So, GCD stands for **Greatest Common Divisor** which is the greatest integer that divides given two or more integers(not all zero) and leaves 0 as remainder. For example, the GCD of 15(5 * 3 * 1) and 10(5 * 2 * 1) is 5.

# Heading towards the solution

It looks like in order to change the GCD to k, we will need to shift every array element towards the closest multiple of k. Now, how are we going to do this?

See, by shifting we basically mean applying a bunch of increment or decrement operations altogether such that we can move in larger steps, say *x* (*x*>=1). Next up is moving to the "nearest" multiple. How could we decide this?

Yes, we will be comparing the difference between the possible multiple and the element itself.(Note that for any element *ele*, there would be two choices for the nearest multiple of k. Those two choices being the greatest multiple of k less than *ele* and lowest multiple of k greater than *ele* ).As per the problem, we are now left to figure out these two differences with *ele* in order to select *x*(no. of operation) such that it is minimum.

We can easily claim that the two possible solution for x are none other than *ele* % k and k - *ele* % k (where *ele* % k is remainder value we will get on dividing *ele* by k and k - *ele* % k indeed is possible difference from the next multiple). So aren't we done now? we could just chose the minimum of two values?
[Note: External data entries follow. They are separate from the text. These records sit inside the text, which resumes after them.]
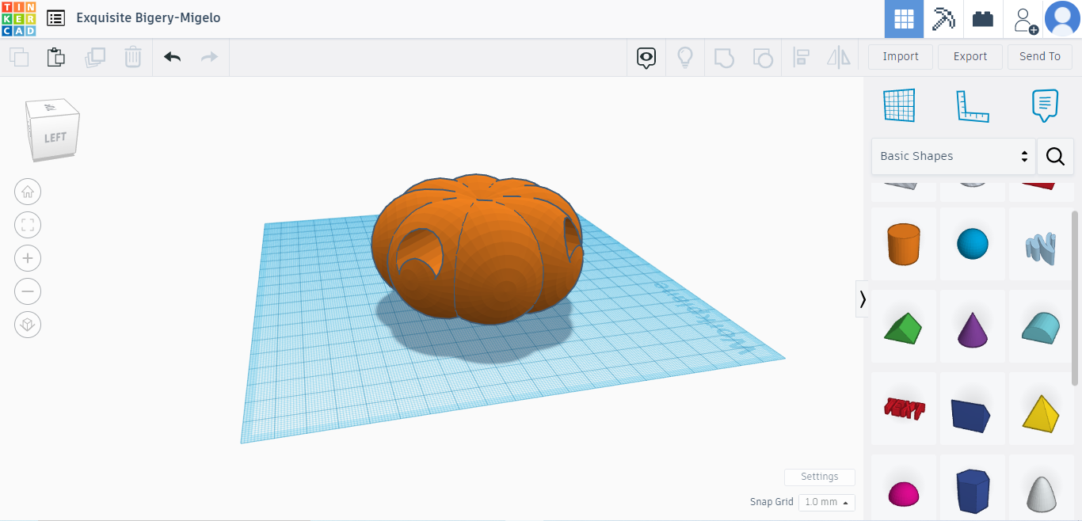The image size is (1082, 521).
Task: Click the Import button
Action: (x=901, y=56)
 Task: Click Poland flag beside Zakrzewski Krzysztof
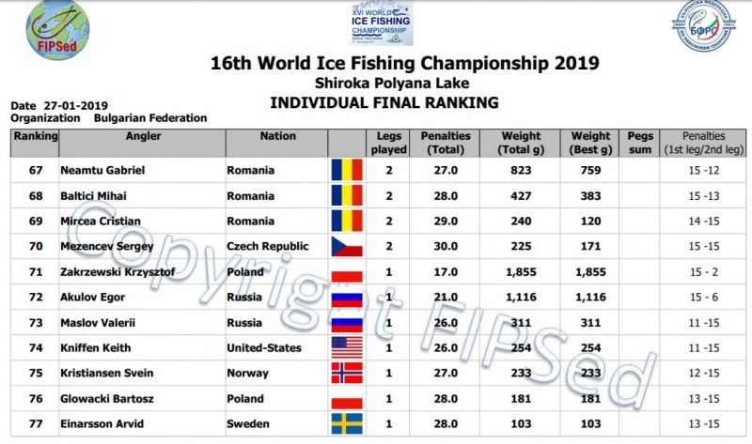point(347,272)
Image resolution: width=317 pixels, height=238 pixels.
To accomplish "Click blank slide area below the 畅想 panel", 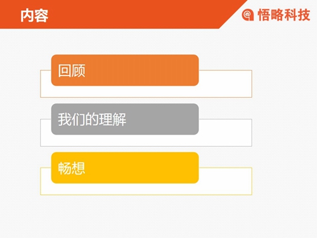I will pos(146,216).

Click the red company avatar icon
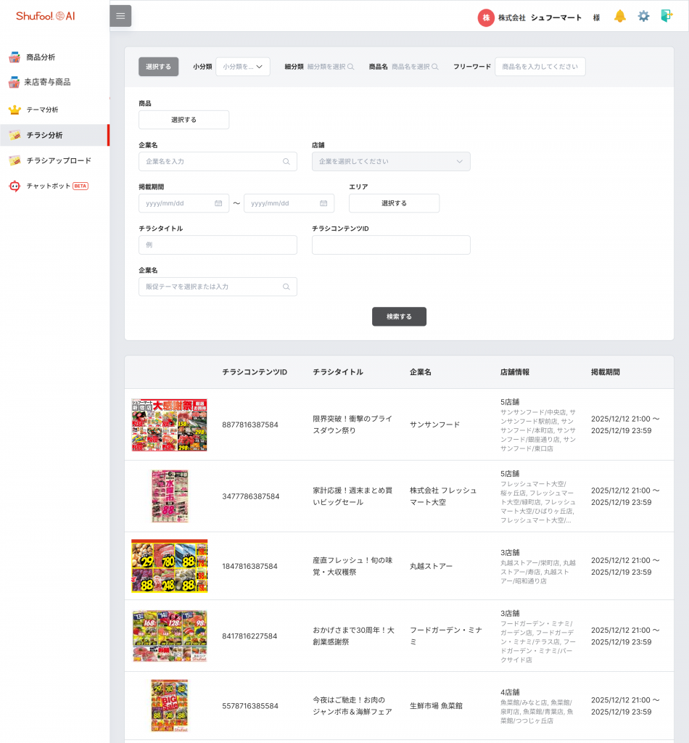tap(485, 17)
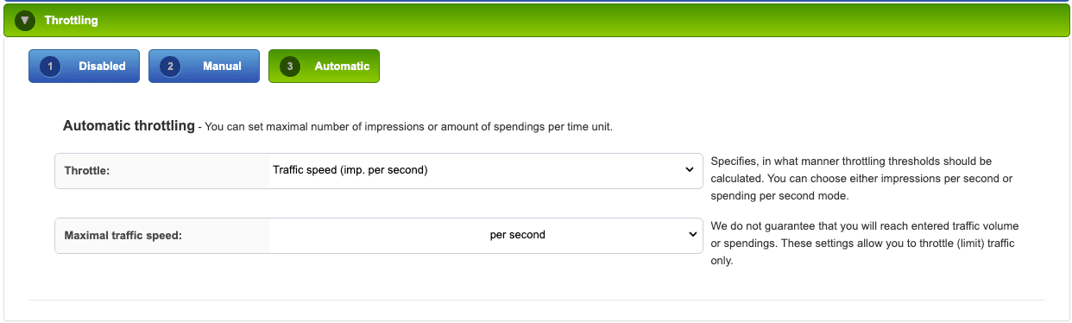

No,Think of a case when arr = {11, 30, 19} and k = 5 (i.e., minimum element in arr > k). Here, after doing the above steps, we will get the array as {10, 30, 20} but are we successful? No, GCD has changed to 10 instead of 5.

Seems like we are stuck. What could we do in order to keep the GCD as k even if the array elements shift towards a multiple of k which is not 1?

You could make an important note here that the maximum value, a GCD can hold is none other than the value of minimum element in the array.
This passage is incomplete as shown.